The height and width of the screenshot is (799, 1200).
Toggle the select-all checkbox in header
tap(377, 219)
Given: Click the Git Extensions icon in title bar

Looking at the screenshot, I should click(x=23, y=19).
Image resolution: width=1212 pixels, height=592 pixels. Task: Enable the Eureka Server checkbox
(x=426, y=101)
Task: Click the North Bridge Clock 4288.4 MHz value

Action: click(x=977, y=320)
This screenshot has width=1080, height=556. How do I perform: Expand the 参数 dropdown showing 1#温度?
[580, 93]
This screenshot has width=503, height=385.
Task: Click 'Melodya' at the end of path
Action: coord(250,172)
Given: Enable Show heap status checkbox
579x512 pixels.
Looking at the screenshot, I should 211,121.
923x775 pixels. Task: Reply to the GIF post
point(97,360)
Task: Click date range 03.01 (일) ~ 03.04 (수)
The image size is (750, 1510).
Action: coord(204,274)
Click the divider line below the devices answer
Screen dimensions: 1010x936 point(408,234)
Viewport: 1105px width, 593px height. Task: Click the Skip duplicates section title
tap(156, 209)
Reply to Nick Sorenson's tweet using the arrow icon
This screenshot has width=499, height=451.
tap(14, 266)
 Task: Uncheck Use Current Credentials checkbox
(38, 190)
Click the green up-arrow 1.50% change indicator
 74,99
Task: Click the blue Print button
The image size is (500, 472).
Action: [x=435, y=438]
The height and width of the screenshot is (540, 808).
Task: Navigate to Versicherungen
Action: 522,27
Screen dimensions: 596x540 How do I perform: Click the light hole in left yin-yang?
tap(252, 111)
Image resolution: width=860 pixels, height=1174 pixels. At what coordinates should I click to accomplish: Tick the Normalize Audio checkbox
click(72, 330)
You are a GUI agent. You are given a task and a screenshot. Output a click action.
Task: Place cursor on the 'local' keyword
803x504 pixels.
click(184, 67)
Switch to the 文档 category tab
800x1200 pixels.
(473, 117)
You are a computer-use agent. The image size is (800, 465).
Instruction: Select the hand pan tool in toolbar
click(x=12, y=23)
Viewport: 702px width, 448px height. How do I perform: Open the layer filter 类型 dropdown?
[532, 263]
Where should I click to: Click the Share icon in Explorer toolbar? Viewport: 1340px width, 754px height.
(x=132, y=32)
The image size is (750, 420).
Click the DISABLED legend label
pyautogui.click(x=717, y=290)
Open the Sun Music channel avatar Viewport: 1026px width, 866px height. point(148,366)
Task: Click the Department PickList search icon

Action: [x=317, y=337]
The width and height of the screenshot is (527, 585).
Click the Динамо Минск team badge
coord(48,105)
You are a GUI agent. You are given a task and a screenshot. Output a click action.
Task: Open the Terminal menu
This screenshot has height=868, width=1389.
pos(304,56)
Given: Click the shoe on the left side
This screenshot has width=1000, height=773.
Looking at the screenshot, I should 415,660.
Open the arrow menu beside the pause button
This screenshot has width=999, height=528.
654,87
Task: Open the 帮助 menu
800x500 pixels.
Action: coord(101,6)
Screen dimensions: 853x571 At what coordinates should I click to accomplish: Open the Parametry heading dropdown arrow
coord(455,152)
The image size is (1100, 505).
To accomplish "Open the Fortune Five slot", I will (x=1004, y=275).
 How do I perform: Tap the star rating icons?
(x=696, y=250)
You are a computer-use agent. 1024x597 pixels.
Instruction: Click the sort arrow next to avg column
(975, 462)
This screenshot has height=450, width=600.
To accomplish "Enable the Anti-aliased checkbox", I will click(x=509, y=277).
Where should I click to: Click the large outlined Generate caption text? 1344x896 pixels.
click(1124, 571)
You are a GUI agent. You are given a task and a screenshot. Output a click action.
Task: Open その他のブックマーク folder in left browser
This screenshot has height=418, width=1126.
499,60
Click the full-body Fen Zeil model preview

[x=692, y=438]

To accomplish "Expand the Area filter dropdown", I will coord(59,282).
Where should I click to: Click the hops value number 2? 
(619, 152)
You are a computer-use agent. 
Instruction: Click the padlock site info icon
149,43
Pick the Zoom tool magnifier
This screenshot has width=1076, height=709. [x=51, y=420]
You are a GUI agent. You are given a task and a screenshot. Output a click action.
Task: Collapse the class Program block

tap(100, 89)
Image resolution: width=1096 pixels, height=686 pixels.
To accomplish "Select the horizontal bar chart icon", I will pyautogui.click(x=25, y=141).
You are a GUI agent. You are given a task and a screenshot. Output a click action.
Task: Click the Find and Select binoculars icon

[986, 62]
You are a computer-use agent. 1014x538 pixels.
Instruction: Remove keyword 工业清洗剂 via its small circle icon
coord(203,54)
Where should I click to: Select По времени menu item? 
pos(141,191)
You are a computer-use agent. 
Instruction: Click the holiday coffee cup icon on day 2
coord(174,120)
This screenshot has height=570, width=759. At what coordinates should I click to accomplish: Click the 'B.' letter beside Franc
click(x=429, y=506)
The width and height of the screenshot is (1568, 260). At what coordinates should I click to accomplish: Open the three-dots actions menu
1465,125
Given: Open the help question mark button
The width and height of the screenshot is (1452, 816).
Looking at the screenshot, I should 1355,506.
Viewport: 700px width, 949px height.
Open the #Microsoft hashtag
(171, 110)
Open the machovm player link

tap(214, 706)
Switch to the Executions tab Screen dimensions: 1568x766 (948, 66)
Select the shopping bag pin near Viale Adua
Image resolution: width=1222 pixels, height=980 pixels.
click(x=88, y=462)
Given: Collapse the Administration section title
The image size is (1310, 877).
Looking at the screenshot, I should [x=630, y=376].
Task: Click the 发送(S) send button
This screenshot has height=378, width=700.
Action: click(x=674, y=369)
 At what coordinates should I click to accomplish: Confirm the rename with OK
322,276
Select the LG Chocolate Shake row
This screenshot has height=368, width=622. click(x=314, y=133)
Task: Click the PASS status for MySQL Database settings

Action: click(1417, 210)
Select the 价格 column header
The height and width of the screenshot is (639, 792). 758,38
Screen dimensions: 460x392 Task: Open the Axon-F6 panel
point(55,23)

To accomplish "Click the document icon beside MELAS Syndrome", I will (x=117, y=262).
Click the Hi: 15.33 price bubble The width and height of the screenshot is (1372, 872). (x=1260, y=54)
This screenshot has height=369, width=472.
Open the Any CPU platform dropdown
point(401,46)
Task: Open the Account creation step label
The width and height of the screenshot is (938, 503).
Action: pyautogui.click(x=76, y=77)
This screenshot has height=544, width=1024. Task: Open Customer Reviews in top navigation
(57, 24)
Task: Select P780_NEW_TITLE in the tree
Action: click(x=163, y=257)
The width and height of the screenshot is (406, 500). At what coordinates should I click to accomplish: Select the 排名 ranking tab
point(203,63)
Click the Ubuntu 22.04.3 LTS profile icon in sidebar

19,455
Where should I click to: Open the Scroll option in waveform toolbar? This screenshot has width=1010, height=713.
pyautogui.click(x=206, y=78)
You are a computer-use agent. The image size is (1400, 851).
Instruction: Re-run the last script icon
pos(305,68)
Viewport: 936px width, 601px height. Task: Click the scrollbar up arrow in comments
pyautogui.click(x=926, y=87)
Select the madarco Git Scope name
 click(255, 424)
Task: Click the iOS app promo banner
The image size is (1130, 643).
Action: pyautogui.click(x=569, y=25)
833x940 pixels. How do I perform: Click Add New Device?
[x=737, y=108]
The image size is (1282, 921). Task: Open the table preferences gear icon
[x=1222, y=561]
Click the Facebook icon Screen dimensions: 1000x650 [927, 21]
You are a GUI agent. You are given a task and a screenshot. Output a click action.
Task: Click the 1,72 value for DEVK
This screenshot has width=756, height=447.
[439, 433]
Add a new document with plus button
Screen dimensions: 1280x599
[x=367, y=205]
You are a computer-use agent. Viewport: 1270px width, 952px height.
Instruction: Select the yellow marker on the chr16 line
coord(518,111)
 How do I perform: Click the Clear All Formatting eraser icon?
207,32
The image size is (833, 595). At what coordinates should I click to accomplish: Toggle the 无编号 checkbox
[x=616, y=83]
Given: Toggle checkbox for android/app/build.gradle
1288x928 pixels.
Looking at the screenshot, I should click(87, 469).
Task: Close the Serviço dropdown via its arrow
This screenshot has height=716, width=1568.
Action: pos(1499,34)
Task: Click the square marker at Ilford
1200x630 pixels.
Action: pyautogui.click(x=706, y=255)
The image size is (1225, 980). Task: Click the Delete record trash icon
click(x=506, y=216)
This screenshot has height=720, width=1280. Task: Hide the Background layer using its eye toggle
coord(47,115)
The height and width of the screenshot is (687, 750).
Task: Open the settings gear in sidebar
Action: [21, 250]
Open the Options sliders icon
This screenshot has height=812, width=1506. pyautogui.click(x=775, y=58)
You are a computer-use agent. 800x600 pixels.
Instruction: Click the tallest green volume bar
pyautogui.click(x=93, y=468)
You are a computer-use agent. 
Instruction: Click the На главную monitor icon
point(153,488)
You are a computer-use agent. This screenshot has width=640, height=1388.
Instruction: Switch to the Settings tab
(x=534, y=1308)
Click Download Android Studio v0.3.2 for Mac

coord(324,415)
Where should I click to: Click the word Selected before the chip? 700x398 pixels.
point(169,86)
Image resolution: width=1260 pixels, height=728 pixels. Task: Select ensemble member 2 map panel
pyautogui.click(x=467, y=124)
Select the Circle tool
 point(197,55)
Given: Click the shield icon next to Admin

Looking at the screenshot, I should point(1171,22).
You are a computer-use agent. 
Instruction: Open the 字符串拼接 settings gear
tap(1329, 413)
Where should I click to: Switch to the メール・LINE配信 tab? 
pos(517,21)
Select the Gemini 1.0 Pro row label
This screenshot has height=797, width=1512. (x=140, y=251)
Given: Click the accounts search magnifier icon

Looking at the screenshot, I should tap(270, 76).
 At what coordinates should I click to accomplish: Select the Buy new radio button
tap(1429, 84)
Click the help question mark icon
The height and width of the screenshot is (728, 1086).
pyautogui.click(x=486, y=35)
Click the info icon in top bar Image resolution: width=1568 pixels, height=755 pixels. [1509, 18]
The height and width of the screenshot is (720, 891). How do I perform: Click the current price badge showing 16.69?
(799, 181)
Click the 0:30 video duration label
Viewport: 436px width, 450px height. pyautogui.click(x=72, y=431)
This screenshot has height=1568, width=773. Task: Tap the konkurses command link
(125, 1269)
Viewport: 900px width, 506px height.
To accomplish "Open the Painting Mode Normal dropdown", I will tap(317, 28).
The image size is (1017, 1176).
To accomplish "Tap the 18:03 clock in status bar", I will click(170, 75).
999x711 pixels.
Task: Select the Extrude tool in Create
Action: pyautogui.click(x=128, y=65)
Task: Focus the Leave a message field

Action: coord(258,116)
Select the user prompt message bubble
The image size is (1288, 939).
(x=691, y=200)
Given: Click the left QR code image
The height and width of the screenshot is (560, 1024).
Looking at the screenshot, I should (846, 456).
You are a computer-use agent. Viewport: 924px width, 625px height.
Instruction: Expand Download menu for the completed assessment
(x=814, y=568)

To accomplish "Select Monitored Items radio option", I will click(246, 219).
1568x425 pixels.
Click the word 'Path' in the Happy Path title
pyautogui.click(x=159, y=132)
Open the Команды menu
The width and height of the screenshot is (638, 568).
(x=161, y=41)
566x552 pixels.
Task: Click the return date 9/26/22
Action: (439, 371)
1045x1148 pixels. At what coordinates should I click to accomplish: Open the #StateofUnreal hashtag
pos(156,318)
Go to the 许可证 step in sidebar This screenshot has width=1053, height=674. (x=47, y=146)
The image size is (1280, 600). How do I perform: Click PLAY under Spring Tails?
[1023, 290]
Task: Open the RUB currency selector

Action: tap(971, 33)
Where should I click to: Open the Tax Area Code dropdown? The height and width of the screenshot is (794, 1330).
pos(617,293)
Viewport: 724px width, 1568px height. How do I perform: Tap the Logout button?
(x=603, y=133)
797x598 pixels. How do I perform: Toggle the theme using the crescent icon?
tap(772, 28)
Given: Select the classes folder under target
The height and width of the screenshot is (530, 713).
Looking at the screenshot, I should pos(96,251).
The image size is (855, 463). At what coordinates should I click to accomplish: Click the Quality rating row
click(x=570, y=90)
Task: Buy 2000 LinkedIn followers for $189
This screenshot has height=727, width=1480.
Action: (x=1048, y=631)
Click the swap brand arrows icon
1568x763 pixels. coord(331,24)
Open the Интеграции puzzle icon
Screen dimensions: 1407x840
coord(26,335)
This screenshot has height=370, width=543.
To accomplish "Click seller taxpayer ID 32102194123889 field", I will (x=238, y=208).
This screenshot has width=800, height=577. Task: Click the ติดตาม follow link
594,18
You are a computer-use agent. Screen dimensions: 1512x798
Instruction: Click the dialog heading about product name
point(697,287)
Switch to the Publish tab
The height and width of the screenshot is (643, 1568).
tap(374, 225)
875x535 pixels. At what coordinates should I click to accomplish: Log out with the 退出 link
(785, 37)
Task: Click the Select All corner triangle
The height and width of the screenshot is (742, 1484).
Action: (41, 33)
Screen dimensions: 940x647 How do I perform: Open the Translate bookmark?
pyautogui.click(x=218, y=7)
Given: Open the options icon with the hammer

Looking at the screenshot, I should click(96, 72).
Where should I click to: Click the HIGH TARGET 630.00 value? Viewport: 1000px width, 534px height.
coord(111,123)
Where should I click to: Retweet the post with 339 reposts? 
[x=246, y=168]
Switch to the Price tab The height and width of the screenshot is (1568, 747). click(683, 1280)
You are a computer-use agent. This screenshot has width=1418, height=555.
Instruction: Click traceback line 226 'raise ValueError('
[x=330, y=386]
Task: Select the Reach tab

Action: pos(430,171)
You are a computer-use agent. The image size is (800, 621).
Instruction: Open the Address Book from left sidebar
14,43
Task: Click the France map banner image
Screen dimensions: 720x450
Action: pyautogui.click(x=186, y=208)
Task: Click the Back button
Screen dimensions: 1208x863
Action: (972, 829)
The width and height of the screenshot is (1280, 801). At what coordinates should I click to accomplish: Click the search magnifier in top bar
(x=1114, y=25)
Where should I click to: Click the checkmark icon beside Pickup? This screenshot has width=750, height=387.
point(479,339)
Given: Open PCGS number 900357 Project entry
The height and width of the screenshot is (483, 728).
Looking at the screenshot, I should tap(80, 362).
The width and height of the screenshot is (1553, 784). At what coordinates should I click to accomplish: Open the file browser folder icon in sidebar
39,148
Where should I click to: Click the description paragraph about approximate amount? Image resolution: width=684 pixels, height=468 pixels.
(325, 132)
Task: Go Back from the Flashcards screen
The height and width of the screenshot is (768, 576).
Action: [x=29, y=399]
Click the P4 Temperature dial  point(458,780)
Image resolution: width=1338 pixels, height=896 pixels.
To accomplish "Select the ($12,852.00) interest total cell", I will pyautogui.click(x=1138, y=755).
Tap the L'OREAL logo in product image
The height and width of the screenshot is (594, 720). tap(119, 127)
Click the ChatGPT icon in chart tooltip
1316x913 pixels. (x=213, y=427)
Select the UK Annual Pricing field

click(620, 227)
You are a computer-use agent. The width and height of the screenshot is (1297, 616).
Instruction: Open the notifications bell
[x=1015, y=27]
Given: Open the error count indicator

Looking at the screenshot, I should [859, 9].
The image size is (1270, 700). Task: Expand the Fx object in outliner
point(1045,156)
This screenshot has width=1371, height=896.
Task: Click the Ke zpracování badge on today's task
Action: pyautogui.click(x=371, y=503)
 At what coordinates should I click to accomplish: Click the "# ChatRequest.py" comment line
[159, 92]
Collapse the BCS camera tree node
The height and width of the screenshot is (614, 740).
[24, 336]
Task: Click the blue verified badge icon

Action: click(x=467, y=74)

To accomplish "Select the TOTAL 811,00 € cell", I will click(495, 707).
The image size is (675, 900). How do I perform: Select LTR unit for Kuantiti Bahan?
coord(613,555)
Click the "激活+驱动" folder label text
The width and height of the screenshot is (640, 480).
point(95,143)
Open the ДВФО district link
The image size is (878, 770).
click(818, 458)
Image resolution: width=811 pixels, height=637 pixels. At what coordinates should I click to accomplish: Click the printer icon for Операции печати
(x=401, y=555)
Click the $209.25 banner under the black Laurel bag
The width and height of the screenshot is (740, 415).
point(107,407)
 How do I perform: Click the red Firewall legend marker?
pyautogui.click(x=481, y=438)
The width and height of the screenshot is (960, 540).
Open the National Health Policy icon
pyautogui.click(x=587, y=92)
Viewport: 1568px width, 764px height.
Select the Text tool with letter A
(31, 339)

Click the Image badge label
=====
## WORK TO COMPLETE
Transcribe each line of the data above, unaltered, from the one where "The width and height of the screenshot is (1553, 784)." appears to the one where "Click the P4" appears, inclusive of both.

## RESULT OF THIS TASK
The width and height of the screenshot is (1553, 784). At what coordinates should I click to accomplish: Open the file browser folder icon in sidebar
39,148
Where should I click to: Click the description paragraph about approximate amount? Image resolution: width=684 pixels, height=468 pixels.
(325, 132)
Task: Go Back from the Flashcards screen
The height and width of the screenshot is (768, 576).
Action: [x=29, y=399]
Click the P4 Temperature dial  point(458,780)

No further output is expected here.